TASK DESCRIPTION
According to the excerpt on personal data in Sri Lanka, which law created the database that results in the creation of a national identity card?

PAGE EXCERPT
-------

A large number of Sri Lankan entities also hold personal information. For instance, a digital health project launched by the Information and Communication Technology Agency (ICTA) in 2009 is now running in a large number of hospitals. “Patients can go back with a bar-coded sheet which is scanned and their entire history appears on a computer,” Mr Fernando said.
Under the e-Sri Lanka programme, millions of records of people who have died were digitised. Birth records, too, are in digital form. Those born after 2012 have their information collected in an electronic database at the Registrar General’s Department under the e-Population initiative. There is also a repository for marriage data. The 1968 Registration of Persons Act created another database of personal information that results in the creation of a national identity card (NIC).
Additionally, banks, hospitals, insurance companies and multiple entities like educational institutions and associations collect personal data. The possibilities are now endless. “The necessity for the law arose because all this information is in databases,” said Mr Fernando. “The problem arises when they share it with third parties without the data subject’s consent or knowledge.”
For instance, professional bodies have been known to sell their data to education institutes for marketing purposes. “It’s about personal information,” said Sanduni Wickramasinghe, a drafting committee member. “Say a private hospital shares my personal information with my insurance provider without me knowing it. That could affect me when I apply for insurance cover. My premium is decided on information I wanted to be held confidential but the hospital would have monetised it and gained a profit without me knowing it.”
The framework intends to give the right back to individuals to decide how which information they share, to what extent and for them to have a say in how it is being used,” Ms Wickramasinghe said. She said the dangers were illustrated, for instance, the Cambridge Analytica case where the British political consultancy firm bought private information of more than 50m Facebook users.

-------

DATA FOR REVIEW

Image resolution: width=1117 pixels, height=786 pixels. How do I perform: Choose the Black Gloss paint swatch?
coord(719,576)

-------

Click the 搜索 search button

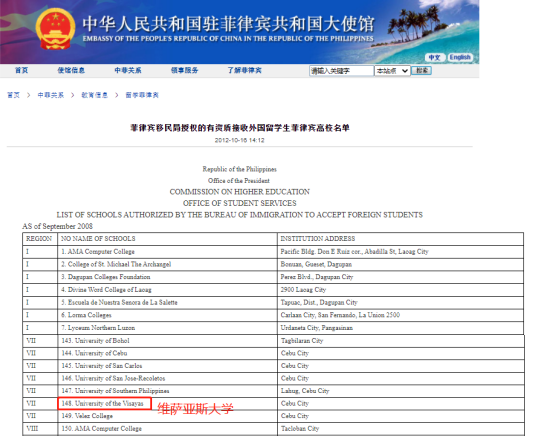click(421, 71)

-------

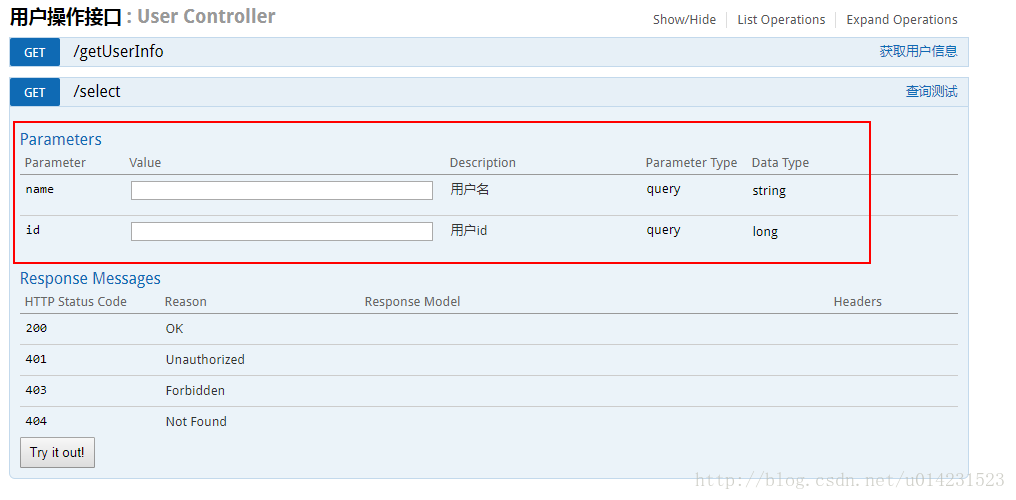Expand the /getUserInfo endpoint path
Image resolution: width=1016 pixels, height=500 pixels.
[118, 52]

-------

WORKED SOLUTION
The 1968 Registration of Persons Act.